Given text:
James Vasile, October 2007
In the world of internet radio, small broadcasters are fighting for
their lives. They are engaged in desperate negotiations with the music
industry, trying to stave off enforcement of new federal rules that
could cripple internet radio and force many to choose between going
underground and going dark. Under the new rules, royalty payments to
composers, publishers and performers could rise as much as 300% to
1200%, driving many small, noncommercial and nonprofit stations off the
air. The result is simple economics: the more it costs to run a radio
station, the fewer stations will survive. There is, however, a way to
free radio from the law – not by breaking the law, but by breaking the
radio.
Internet radio stations need to change the economic landscape, and the
best way to do that is to radically rethink the mechanics of radio
itself. If you’re like most people, you think of a radio as a box
that plays music. But in fact, that box provides two different
services: selection and delivery. Selection is the part that
interests most small and hobby broadcasters; DJs get started because
they want to participate in the cultural conversation about
music. They want to share their musical taste with their friends. And
listeners tune in because they like the DJ’s taste.
The second half of radio’s function, delivering a song to your ears,
is simply the mechanics of letting you enjoy the first half. You can’t
appreciate the music if you can’t hear the song. By breaking the radio
in two, broadcasters can separate the service of choosing what we hear
from the service of making sure the song is heard – and this
separation is what will enable stations to stop paying royalties
altogether.
With traditional radio, music selection and delivery are intertwined
because each radio station is just one channel, a single pipe through
which all data flows. Once a DJ selects a song, she has to send you a
copy over the airwaves. And for every copy she sends, she pays
royalties. The internet, though, isn’t restricted to one data
channel. You are free to get playlists from one source and songs from
another. With multichannel radio, not only does your DJ not deliver
the music, she doesn’t know or care how you got it. Maybe you already
had that song on your hard drive. The next one could be on your local
network. That third song might come from a friend’s collection. If
none of those sources suffice, the song is probably available (for a
small fee) from eMusic or iTunes.

Exercises:
[1] Translate this sentence from the internet radio essay into Spanish: "The result is simple economics: the more it costs to run a radio station, the fewer stations will survive."
[2] According to the internet radio essay, by how much could royalty payments rise under the new rules?
[3] Continue the internet radio essay from where it stops.

Collected data:

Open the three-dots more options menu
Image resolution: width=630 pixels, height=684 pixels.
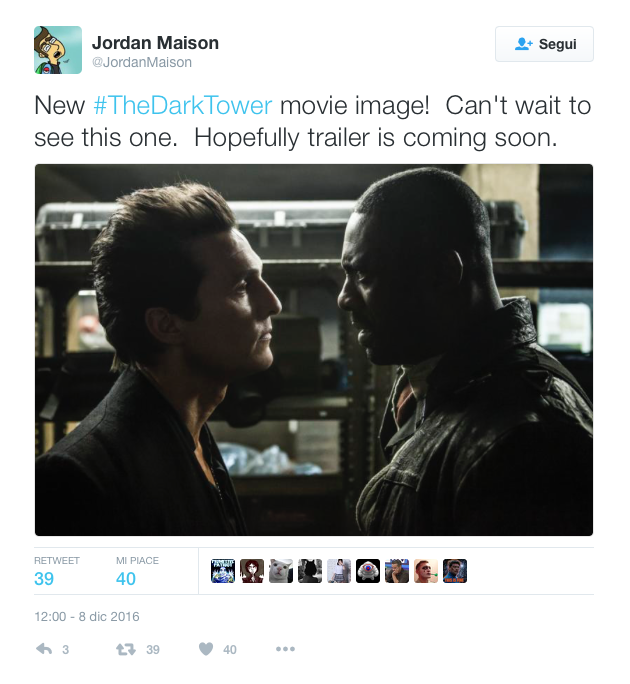click(285, 649)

Results for each task:
[1] El resultado es pura economía: cuanto más cuesta operar una estación de radio, menos estaciones sobrevivirán.

[2] As much as 300% to 1200%.

[3]
Because the DJ isn’t sending songs, she’s not making copies, which
means she’s not doing anything that could require royalty payments. By
merely publishing a web page with a list of songs to be played in a
specific order, her role is reduced to pure speech. There’s no complex
radio delivery software (any web page can be a radio station), no huge
bandwidth bills, and no legal headaches. Internet radio stations no
longer cause copyright problems. After all, a list of recommendations
is still protected by the First Amendment – for now, anyway.
All the technology to create multichannel radio exists. Audio
fingerprint technology can uniquely identify songs. There is software
that easily searches different locations and peer-to-peer systems for
music. Music players have the plugin architectures needed to connect
to different music sources. All we need now is the software that
assembles these pieces into a working system.
To the listener, internet radio won’t look or sound any different. The
software will still be free, and the existing ad- and
subscription-supported radio will still be there. All she has to do is
click a link and a music player launches, downloads the list of songs,
and starts playing. The big difference is that a lot of new,
noncommercial radio stations will spring up – small stations that
have no ads and charge no subscriptions, started by people who want to
share their love of music with the world rather than run a
business. These are the people who are priced out of internet radio by
the existing copyright royalty regime.
The best part of multichannel radio is that it’s more than just
internet radio. It will be the way music blogs get music to their
readers, the way games pull in pop tunes as background music, even the
way people recommend songs to their friends over email. The first
person to make all these pieces work together in a seamless way will
see impressive business opportunities, not just by driving traffic to
online stores but from being at the center of the music recommendation
infrastructure. Everybody wins. Broadcasters stop paying royalties
and huge bandwidth bills. Listeners get ad-free stations,
subscription-free stations, and more choice. And after a session of
listening, all the songs they just heard are conveniently sitting on
their hard drive as MP3 or OGG files.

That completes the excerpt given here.